La campagna elettorale ucraina sbarca a Roma, più precisamente a Roma Nord. Corso di Francia altezza incrocio con via Flaminia. Pochi metri dopo campeggia un’affissione che balza agli occhi. Se non altro per le scritte. Una figura maschile di un baldo giovane con la barba in camicia chiara e gilet scuro. Alla sua sinistra solo frasi in cirillico (come per il russo) tradotte in italiano. Chi è costui? Si tratta del signor Volodymyr Petrov, candidato alle elezioni presidenziali in Ucraina. Resta però un mistero il perché abbia voluto ‘affittare’ uno spazio pubblicitario (speriamo pagato) proprio a Roma Nord, ammesso che non ce ne siano altri in giro per la Capitale. Il motivo però lui lo spiega o meglio lo spiega alle sue compaesane, visto che il messaggio bilingue è rivolto a loro. Si legge: “Carissime ucraine! vi mando i miei auguri per la festa delle donne! Tornate in Ucraina! Mi mancate, vi aspetto!”. Nessun logo, nessun contatto email o social.

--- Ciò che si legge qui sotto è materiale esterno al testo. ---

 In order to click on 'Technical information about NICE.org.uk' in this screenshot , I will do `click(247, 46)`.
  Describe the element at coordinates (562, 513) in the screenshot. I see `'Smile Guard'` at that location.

Le elezioni per il nuovo presidente dell’Ucraina sono imminenti, infatti il prossimo 31 marzo a Kiev ci si recherà alle urne. Cosi, facendo una ricerca in rete si evince che Volodymyr Petrov è un blogger, attualmente agli arresti domiciliari per uno scandalo sessuale, che si vanta di essere il primo candidato nella storia del suo Paese a condurre una campagna elettorale mentre è ai domiciliari.

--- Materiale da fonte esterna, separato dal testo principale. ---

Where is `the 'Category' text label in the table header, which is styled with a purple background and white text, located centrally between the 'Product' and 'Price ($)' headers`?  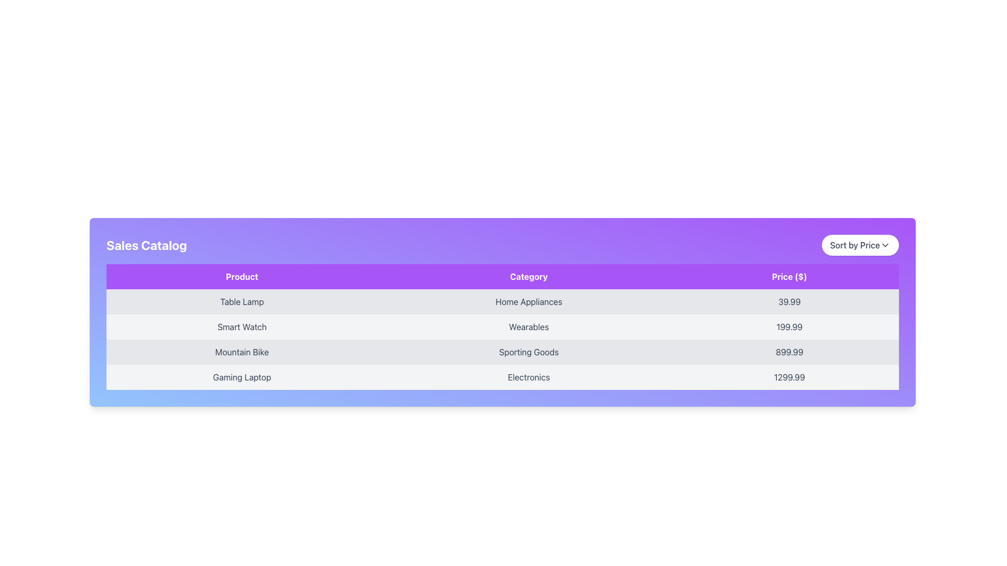 the 'Category' text label in the table header, which is styled with a purple background and white text, located centrally between the 'Product' and 'Price ($)' headers is located at coordinates (528, 276).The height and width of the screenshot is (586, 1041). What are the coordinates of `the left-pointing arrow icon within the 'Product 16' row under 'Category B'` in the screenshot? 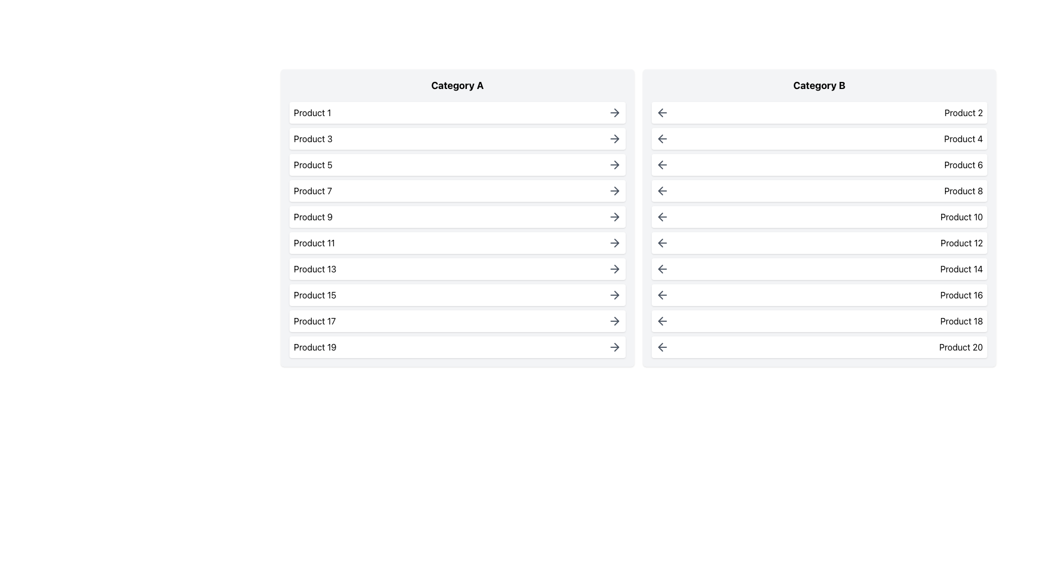 It's located at (661, 294).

La figura rientra tra quei candidati (scesi da 44 a 39, ndr) di minor respiro. Tra i favoriti spiccano, infatti, i nomi dell’ex primo ministro Yulia Tymoshenko e l’attuale presidente Petro Poroshenko. Tuttavia, Petrov si aggiunge alla lista dei candidati ‘improbabili’ come il comico (Vladimir Zelensky), e il taxista un tempo accusato di appropriazione indebita (Roman Nasirov).
Tornando al curioso manifesto romano, Petrov chiama a raccolta le donne ucraine – presenti evidentemente sul territorio – affinché tornino in patria. I dati Istat ci dicono che il Lazio è al quarto posto nella classifica nazionale per numero di presenze ucraine sul territorio, di cui 5321 sono uomini e 19.143 donne. Non poche. La festa delle donne è passata, e l’affissione è ancora li. Chissà allora che le ucraine-romane non aderiscano al caloroso appello di Petrov, che di loro dice di sentire la mancanza. Noi, di certo, se dovessero rimpatriare ce ne faremo una ragione.